As for colour tones it’s tempting to go neutral with small kitchens but having a block of colour can lift small spaces, while dark colours can also be really impactful. “Go for a bold tone for all the doors with a lighter contrasting material for countertops (or vice versa with a lighter door colour and dark countertop), and something eye catching such as textured metal for the handles,” suggests Henry. Just be aware a single bold colour is fine, but too many bold colours or big patterns in a small space can be tricky to execute. “If you're looking to make an impact with colour then opt for tonality within a single colour pallete,” says Magnus. ‘And the same goes for materiality – don't go too wild, choose a few materials and introduce them in multiple places to tie the scheme together.”

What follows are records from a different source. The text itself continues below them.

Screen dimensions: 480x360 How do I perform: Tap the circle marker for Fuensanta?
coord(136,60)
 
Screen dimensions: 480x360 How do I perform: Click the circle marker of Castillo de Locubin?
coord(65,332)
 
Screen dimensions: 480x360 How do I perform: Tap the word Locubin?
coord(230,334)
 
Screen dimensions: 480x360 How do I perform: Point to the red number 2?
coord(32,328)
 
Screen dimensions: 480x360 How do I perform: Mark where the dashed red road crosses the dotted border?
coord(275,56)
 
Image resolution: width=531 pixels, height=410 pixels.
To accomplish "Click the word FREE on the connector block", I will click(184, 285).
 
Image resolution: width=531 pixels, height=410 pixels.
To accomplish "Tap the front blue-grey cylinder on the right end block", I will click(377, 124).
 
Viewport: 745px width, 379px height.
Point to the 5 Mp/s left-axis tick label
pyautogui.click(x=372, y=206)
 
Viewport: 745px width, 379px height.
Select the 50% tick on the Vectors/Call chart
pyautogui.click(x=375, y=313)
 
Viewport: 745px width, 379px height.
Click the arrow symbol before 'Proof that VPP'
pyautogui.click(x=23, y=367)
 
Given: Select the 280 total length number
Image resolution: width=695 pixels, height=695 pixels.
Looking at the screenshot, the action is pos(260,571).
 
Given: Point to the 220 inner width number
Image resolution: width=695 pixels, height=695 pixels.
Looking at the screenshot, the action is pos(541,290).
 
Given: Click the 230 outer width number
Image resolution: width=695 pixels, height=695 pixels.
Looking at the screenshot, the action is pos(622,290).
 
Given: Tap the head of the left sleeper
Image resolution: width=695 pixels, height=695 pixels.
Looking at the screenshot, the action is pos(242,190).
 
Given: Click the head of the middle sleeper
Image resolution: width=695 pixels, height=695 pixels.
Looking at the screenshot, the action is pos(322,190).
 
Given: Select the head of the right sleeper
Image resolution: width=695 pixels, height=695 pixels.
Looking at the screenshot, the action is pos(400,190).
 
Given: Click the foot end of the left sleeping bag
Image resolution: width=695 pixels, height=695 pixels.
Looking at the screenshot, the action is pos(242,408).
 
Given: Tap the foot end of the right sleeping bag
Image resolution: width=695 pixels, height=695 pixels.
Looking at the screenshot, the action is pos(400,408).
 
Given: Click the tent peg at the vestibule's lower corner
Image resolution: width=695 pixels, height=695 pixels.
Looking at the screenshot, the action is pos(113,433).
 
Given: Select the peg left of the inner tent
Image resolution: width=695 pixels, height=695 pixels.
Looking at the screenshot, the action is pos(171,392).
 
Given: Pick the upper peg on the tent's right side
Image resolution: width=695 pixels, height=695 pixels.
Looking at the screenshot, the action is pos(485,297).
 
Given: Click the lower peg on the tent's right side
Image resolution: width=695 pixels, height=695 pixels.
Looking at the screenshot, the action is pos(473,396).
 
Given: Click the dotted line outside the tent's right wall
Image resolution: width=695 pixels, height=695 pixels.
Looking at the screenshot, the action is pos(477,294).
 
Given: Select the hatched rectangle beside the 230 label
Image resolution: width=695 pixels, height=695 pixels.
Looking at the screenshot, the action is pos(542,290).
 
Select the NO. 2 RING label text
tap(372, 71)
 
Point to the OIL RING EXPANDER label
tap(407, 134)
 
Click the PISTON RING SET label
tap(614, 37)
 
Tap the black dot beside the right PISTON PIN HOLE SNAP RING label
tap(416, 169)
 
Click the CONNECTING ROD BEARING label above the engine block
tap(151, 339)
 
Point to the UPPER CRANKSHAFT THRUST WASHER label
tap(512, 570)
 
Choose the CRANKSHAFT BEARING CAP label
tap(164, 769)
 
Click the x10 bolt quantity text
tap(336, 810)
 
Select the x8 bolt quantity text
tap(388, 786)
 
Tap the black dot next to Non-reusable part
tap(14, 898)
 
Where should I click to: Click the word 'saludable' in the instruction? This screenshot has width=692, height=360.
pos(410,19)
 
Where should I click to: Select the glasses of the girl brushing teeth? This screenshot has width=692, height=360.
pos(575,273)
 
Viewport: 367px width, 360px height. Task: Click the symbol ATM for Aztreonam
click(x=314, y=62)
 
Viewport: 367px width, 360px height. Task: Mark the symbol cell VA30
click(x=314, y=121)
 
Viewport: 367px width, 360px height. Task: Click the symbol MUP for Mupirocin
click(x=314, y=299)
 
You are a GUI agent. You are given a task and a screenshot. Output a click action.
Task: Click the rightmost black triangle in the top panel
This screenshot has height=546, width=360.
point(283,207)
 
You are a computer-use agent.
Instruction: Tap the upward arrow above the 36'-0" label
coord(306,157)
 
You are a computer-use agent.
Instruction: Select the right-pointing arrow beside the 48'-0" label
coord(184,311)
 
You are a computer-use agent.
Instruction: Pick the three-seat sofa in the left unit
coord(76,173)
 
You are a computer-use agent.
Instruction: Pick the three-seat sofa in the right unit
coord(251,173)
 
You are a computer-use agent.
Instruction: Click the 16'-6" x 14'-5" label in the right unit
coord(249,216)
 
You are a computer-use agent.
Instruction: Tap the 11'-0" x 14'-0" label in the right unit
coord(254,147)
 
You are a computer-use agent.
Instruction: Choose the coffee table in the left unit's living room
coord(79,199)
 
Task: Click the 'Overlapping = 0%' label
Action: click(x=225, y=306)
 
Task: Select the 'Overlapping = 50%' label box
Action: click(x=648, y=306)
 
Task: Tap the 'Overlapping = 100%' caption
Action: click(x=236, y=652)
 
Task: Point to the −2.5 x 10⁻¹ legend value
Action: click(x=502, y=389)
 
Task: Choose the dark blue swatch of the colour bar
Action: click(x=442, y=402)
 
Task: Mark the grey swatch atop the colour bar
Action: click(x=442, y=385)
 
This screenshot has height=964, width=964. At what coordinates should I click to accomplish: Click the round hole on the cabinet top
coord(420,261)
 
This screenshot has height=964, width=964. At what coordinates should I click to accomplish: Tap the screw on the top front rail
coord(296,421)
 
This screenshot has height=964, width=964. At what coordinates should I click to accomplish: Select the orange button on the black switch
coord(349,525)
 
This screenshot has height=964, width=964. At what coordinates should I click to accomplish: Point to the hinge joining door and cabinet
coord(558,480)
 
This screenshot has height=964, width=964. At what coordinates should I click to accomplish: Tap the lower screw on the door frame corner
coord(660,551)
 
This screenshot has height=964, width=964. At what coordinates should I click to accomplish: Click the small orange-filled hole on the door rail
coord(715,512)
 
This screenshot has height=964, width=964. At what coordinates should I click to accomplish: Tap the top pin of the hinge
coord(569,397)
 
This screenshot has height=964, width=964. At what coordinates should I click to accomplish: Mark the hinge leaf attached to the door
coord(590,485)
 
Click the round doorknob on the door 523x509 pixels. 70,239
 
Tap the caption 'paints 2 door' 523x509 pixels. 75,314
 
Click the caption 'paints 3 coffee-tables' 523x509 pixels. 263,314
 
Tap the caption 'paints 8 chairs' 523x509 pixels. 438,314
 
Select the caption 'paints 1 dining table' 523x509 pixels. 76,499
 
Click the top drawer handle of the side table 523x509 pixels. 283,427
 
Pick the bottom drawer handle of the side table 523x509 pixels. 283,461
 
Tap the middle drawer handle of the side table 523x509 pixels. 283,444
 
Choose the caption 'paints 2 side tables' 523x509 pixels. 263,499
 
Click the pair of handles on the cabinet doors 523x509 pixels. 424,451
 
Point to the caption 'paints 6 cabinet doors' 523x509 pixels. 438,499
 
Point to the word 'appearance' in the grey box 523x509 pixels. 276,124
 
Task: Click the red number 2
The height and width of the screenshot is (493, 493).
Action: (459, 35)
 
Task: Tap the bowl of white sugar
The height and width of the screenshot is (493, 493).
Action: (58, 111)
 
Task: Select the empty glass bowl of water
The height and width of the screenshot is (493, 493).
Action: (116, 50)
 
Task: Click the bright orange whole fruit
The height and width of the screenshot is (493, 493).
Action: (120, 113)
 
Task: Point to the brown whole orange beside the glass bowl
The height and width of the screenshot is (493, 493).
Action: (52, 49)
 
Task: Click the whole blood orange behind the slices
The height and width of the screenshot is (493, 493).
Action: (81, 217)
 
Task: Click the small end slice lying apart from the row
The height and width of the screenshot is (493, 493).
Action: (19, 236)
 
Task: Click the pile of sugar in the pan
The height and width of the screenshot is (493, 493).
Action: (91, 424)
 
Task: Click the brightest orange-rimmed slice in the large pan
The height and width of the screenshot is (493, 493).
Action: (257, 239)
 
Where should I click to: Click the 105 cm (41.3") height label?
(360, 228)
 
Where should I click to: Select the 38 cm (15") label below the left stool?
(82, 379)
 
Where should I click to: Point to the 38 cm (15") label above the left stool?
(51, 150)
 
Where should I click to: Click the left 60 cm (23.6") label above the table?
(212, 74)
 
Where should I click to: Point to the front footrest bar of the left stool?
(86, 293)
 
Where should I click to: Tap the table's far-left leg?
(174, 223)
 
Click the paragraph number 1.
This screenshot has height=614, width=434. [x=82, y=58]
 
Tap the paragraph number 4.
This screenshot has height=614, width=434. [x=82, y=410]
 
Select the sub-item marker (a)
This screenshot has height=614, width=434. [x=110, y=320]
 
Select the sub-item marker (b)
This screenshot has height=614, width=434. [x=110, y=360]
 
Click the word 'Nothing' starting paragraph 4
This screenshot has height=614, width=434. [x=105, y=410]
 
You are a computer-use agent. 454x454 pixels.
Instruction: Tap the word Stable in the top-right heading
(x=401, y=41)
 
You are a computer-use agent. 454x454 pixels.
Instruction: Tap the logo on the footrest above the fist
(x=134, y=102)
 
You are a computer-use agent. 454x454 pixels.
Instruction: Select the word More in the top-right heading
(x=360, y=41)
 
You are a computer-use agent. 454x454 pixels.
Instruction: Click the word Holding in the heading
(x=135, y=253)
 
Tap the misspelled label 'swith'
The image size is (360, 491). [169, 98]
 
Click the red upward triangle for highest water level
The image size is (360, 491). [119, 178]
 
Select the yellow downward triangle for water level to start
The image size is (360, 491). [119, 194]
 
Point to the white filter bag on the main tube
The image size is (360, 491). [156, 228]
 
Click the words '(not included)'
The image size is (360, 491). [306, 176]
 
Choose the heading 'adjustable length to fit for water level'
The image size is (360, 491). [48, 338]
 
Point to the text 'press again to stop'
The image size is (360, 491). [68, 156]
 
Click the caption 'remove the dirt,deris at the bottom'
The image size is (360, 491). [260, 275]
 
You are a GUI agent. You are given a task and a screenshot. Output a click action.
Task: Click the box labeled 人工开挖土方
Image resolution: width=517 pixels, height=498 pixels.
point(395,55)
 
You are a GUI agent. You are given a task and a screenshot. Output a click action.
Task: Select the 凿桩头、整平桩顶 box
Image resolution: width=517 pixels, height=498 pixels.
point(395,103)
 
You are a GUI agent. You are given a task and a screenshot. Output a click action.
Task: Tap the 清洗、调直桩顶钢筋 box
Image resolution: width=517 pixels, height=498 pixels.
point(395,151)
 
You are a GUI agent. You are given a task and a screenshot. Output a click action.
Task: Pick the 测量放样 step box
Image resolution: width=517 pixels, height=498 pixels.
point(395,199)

Use Flooring To Give The Illusion Of More Space
If you are dealing with a long narrow galley-style kitchen, a great illusion can be running the floorboards left-right which makes the room feel much wider than doing the same lengthwise – equally, if the kitchen is literally in a corner of a dining/living space, have the same flooring throughout rather than zoning it and emphasising its size.
Make The Most Of The Finishes
Light reflective finishes will bounce natural light around a small space and make it instantly feel bigger. “For a recent project, we chose a light grey composite stone from Caesarstone, antiqued mirror panelling for behind the hob (which has the double value of being both glamorous and easy to clean) and polished nickel ironmongery and tapware,” explains Katharine. “It’s best to keep all metal finishes uniform in colour – nothing makes a space feel more cluttered than a mixture of competing finishes. Polished nickel handles sit beautifully with a stainless steel Rangemaster cooker and pretty wall lights with nickel detailing. While I love brass and bronze, in a smaller space I always feel the lighter and cooler tone of polished nickel or chrome feels sleeker and more spacious.”
Finally, keep window treatments on the simple side, too. “An unstructured roman blind is perfect, linen adds pretty texture, and a simple vertical stripe pattern always makes a smaller window appear more generous,” adds Katherine.